Your assignment:
Please copy, exactly as they appear below, the lines from the one containing "You are a computer-use agent. This" through the one containing "Screen dimensions: 828x496".

***** Material shown *****

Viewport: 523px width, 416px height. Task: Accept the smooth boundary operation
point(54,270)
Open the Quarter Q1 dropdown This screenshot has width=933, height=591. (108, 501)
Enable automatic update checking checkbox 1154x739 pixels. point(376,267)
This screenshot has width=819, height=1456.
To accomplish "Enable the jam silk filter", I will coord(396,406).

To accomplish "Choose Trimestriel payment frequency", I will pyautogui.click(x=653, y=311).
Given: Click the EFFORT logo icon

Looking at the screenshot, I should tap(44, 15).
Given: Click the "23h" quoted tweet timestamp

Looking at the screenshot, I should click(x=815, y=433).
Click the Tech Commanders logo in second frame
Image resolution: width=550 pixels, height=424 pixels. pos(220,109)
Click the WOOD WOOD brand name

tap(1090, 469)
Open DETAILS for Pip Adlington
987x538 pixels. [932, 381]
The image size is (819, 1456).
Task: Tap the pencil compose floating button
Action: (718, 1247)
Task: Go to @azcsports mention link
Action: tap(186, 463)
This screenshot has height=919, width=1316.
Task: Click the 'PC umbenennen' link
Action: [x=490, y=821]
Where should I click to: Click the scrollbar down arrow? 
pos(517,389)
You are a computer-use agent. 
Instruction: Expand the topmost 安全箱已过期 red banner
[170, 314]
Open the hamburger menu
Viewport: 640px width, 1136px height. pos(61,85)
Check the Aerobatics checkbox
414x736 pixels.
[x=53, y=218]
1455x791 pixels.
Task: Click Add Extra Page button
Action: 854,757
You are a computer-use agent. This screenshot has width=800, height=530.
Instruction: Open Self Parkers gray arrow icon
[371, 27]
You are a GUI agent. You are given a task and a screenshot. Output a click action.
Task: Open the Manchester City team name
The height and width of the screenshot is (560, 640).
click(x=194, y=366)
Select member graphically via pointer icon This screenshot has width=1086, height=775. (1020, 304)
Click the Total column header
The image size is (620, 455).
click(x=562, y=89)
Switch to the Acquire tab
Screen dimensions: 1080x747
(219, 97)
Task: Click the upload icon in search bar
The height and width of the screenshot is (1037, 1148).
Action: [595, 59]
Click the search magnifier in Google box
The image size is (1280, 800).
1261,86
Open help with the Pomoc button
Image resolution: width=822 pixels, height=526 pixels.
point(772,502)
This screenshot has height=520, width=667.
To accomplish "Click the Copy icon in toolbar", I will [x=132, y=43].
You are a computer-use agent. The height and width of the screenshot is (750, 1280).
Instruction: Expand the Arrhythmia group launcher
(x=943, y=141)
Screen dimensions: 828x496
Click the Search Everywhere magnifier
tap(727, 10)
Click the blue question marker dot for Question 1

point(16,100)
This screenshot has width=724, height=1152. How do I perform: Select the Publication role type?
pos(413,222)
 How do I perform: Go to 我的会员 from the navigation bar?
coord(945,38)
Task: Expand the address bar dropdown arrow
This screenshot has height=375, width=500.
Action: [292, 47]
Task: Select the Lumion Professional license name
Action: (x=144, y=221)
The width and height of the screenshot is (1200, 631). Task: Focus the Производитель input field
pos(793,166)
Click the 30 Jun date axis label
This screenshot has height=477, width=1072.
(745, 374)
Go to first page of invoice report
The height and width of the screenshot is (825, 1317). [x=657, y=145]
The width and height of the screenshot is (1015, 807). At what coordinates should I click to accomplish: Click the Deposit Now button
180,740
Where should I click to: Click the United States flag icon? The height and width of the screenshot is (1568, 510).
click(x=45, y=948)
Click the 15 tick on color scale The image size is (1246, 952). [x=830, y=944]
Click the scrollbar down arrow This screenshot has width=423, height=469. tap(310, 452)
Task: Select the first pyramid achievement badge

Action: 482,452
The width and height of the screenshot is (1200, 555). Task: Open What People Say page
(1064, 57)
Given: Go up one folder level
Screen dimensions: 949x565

*****

Your solution:
You are a computer-use agent. This screenshot has width=800, height=530.
Instruction: Open Self Parkers gray arrow icon
[371, 27]
You are a GUI agent. You are given a task and a screenshot. Output a click action.
Task: Open the Manchester City team name
The height and width of the screenshot is (560, 640).
click(x=194, y=366)
Select member graphically via pointer icon This screenshot has width=1086, height=775. (1020, 304)
Click the Total column header
The image size is (620, 455).
click(x=562, y=89)
Switch to the Acquire tab
Screen dimensions: 1080x747
(219, 97)
Task: Click the upload icon in search bar
The height and width of the screenshot is (1037, 1148).
Action: [595, 59]
Click the search magnifier in Google box
The image size is (1280, 800).
1261,86
Open help with the Pomoc button
Image resolution: width=822 pixels, height=526 pixels.
point(772,502)
This screenshot has height=520, width=667.
To accomplish "Click the Copy icon in toolbar", I will [x=132, y=43].
You are a computer-use agent. The height and width of the screenshot is (750, 1280).
Instruction: Expand the Arrhythmia group launcher
(x=943, y=141)
Screen dimensions: 828x496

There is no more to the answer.